Run!

49 7 4
                                    

"Aargh!"

Egar terkesiap. Dia terbangun dari tidurnya. Teriakan Ghaffi benar-benar mengejutkannya. Egar lalu menghampiri Ghaffi dan membekap mulutnya. Egar mengawasi sekelilingnya. Aman.

Egar melepaskan tangannya. "Kenapa lo teriak tadi?"

"Gue mimpi buruk, Gar." Ghaffi menjawab seraya mengatur napasnya kembali. Wajahnya pucat dan berkeringat.

"Lo hampir aja ngebunuh kita, Ghaf!" Egar menyentak.

Ghaffi merasa bersalah, kepalanya tertunduk. Tak ada kata apa pun yang mampu keluar dari mulutnya kecuali: "Maafin gue, Gar."

Egar bergeming. Mereka terdiam.

Hari sudah gelap. Cerahnya sinar matahari telah digantikan oleh kegelapan yang mengelilingi mereka, rasa hangat telah digantikan oleh rasa dingin yang menusuk. Mereka bahkan tidak tahu sudah berapa lama mereka berada di hutan ini. Mereka tersesat, tersembunyi di antara pepohonan rindang yang menjadi naungan baru bagi mereka.

Mereka rasa, inilah akhir dari hidup mereka. Akhir yang benar-benar melelahkan dan menyakitkan. Mereka tak pernah membayangkan diri mereka akan menjadi bagian dari sesuatu yang tak pernah mereka alami sebelumnya. Semuanya terjadi begitu cepat hingga tak sempat mereka sadari terlebih dahulu. Apa pun yang baru saja menimpa mereka, itu terasa seperti mimpi. Mimpi terburuk yang pernah mereka alami.

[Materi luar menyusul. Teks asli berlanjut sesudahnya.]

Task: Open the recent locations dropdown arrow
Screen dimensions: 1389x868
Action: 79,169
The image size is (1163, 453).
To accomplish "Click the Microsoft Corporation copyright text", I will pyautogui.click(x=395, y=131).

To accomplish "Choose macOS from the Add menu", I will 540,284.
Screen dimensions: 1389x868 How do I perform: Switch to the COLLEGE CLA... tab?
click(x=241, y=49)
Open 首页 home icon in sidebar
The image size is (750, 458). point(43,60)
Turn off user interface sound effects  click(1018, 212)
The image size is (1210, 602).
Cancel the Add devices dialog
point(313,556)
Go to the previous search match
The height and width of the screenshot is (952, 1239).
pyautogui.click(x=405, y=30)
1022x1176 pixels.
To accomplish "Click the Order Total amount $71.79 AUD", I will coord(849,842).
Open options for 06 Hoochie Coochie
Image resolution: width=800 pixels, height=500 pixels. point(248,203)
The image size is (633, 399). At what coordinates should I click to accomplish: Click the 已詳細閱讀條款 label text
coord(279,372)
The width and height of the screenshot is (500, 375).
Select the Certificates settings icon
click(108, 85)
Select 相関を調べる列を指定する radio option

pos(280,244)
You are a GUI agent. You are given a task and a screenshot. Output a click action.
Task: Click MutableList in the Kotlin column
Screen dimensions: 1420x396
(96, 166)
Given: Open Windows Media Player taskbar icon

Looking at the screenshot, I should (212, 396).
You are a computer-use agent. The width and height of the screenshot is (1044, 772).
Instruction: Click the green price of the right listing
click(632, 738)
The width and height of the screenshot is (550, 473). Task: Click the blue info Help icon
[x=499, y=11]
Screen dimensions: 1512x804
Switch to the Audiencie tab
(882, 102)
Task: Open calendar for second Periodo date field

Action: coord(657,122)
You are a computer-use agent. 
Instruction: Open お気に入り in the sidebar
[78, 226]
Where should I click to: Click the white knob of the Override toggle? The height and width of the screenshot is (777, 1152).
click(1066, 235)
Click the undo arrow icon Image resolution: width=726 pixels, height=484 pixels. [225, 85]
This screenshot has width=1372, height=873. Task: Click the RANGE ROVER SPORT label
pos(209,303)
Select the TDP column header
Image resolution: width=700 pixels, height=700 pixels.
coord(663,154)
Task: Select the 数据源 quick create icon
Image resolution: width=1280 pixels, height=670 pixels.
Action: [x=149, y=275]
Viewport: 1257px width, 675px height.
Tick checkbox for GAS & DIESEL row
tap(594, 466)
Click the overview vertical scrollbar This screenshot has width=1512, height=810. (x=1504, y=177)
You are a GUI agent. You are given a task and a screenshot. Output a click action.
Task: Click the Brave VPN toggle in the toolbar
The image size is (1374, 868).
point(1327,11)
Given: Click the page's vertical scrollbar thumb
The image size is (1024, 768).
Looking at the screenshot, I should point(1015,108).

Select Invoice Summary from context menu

Bahkan, mereka tidak lagi yakin apakah semua ini nyata atau khayalan semata. Mereka kira, mereka akan terbangun dan kembali menjalani hidup mereka yang menyenangkan—atau setidaknya, begitulah rasanya jika dibandingkan dengan hidup mereka sekarang. Namun, mereka akhirnya menyadari bahwa itu tidak akan pernah terjadi.

Mereka tidak tahu berapa lama mereka akan berada dalam situasi seperi ini atau berapa lama mereka akan hidup. Yang mereka tahu, mereka harus bersembunyi dan berusaha sekuat mungkin untuk tak menimbulkan suara—karena hanya itulah yang bisa mereka lakukan sekarang. Setidaknya, sampai fajar datang.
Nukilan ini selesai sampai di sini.